Rheumatoid Arthritis Clinical Trial
Official title:
Pilot Study of Potassium Supplementation in the Treatment of Rheumatoid Arthritis: a 4-Week, Randomized, Double-Blind, Placebo-Controlled Trial
Verified date | February 2009 |
Source | hahid Beheshti University of Medical Sciences |
Contact | n/a |
Is FDA regulated | No |
Health authority | Iran: Ministry of Health |
Study type | Interventional |
Rheumatoid arthritis is the paradigmatic immune-mediated inflammatory arthropathy. With
respect to rheumatoid arthritis (RA), patients have been described as having inappropriately
low spontaneous and stimulated cortisol secretion levels. Serum cortisol levels are
decreased in RA patients who are taking prednisolone. Also, in patients RA, of longer
duration, glucocorticoid receptor (GR) down-regulation has been reported without any change
in cortisol levels. There is a reduced capacity for local reactivation of cortisone to
cortisol in RA synovial cells.
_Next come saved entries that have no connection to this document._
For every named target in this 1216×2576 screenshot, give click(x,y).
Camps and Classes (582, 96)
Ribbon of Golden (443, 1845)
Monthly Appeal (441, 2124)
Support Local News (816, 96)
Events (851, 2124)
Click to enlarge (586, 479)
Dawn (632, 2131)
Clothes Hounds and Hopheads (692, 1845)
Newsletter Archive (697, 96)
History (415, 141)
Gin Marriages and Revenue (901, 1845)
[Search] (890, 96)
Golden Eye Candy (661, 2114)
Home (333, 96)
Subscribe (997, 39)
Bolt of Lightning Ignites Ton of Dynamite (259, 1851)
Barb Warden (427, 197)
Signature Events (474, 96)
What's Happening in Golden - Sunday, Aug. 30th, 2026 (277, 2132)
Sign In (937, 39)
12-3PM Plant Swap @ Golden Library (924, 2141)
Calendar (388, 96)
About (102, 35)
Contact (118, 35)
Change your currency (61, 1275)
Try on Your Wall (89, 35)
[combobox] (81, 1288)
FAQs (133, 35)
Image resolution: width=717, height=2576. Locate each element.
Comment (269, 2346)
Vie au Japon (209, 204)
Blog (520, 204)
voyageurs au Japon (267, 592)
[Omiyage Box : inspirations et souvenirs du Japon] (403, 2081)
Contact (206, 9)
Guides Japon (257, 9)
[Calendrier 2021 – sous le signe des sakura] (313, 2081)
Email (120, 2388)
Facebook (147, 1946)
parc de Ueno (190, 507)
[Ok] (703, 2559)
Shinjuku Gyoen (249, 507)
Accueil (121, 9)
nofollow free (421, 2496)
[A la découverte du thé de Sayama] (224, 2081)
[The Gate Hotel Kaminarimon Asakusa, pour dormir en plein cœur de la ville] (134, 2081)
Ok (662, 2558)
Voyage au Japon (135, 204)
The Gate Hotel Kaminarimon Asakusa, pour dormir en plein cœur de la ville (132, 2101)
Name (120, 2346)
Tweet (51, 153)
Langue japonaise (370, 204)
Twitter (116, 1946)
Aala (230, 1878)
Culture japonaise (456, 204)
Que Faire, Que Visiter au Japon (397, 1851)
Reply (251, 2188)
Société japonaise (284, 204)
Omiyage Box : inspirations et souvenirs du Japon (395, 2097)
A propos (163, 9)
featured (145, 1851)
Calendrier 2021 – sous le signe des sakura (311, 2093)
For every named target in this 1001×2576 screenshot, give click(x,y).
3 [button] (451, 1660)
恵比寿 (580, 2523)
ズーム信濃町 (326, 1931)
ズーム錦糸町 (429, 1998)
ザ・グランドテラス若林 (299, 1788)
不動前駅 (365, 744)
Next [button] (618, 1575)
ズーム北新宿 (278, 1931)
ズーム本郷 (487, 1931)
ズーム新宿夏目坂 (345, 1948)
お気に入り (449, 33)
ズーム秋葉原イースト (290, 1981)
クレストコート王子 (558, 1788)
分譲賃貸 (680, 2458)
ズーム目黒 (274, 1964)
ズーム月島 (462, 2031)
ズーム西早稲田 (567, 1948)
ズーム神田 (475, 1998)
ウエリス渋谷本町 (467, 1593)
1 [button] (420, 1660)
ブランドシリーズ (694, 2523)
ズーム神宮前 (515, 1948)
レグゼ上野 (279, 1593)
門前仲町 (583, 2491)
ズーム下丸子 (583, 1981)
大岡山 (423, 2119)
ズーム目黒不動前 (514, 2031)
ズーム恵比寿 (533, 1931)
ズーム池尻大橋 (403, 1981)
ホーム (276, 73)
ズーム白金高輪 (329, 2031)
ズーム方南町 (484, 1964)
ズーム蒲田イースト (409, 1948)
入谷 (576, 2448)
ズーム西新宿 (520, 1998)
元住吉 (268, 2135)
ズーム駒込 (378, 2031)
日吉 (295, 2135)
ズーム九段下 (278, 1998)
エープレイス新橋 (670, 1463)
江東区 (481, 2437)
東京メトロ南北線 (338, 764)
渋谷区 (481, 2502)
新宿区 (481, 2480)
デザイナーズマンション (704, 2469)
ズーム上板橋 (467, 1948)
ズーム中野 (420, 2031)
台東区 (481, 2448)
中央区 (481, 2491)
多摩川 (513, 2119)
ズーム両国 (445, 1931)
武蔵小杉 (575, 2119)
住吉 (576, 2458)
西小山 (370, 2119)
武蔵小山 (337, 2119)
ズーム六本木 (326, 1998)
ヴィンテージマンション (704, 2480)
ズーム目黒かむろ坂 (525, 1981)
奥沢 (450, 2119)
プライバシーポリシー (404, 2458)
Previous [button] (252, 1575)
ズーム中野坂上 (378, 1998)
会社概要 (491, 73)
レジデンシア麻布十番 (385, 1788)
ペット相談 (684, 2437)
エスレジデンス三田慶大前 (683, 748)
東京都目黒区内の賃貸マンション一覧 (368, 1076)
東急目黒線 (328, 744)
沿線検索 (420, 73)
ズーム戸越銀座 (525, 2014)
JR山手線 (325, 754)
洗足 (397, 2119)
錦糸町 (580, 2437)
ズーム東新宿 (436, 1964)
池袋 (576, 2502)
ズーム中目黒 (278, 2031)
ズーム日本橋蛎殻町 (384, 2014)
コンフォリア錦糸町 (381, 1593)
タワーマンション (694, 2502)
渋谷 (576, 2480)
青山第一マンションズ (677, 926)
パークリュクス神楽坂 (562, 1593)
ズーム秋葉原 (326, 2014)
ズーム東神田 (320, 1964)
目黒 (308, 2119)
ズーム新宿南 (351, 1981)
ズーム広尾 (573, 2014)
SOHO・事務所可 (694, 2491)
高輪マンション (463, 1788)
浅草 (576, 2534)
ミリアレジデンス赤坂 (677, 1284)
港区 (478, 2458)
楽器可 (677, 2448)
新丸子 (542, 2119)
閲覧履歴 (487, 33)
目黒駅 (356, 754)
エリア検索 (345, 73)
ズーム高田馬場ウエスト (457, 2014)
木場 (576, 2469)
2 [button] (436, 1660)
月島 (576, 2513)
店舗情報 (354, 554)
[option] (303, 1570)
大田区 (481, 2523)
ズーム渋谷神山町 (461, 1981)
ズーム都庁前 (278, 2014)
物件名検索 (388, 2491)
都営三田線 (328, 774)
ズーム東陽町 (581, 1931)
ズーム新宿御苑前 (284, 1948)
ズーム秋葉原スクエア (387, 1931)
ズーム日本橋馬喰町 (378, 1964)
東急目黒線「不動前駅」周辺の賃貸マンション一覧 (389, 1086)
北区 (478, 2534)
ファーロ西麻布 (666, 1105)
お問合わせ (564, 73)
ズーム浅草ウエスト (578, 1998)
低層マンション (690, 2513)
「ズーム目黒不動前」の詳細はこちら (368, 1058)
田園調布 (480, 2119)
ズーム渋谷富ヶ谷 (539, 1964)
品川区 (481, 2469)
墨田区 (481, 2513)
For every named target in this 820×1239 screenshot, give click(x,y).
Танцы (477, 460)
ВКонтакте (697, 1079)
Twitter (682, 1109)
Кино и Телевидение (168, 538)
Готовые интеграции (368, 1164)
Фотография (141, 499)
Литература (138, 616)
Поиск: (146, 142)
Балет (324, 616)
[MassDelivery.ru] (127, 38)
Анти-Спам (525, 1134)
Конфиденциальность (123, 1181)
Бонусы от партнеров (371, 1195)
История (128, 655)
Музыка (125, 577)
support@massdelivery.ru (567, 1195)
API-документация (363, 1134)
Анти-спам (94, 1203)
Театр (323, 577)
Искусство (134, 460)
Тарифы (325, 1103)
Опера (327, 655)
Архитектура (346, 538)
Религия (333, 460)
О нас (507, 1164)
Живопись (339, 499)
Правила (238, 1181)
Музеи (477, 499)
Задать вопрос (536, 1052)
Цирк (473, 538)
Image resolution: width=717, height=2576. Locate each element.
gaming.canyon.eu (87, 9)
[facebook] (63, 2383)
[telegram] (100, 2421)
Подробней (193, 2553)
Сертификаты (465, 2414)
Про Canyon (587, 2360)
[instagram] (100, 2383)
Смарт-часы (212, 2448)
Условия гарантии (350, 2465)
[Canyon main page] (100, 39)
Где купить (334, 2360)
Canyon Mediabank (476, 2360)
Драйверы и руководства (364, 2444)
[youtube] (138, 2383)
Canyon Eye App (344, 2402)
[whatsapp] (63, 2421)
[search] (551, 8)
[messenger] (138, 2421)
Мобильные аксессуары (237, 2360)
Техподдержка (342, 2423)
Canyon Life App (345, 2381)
It is noteworthy that since synthetic glucocorticoids also
use same reactivation shuttle (the cortisol-cortisone shuttle), the results also apply to
therapeutic glucocorticoids.
Glucocorticoids are widely used to treat chronic inflammatory conditions including
rheumatoid arthritis. Prednisolone has a greater effect than non-steroidal,
anti-inflammatory drugs on joint tenderness and pain, whereas the difference in grip
strength was not significant. There are no qualitative differences between the effects of
endogenous cortisol and exogenously applied synthetic glucocorticoids, since all effects are
transmitted via the same receptor. Cortisol, on the other hand, plays a major role in normal
potassium homeostasis.
Recent studies have highlighted a role for diet, with suggestions that diets high in
caffeine, low in antioxidants and high in red meat may contribute to an increased risk for
the development of rheumatoid arthritis. Higher intakes of complex carbohydrates, dietary
fiber, magnesium, folic acid, vitamin C and E, carotenoids and other phytochemicals have
been shown to offer distinct advantages compared to diets containing meat and other foods of
animal origin. The relation of a potassium deficiency to RA is much less well documented.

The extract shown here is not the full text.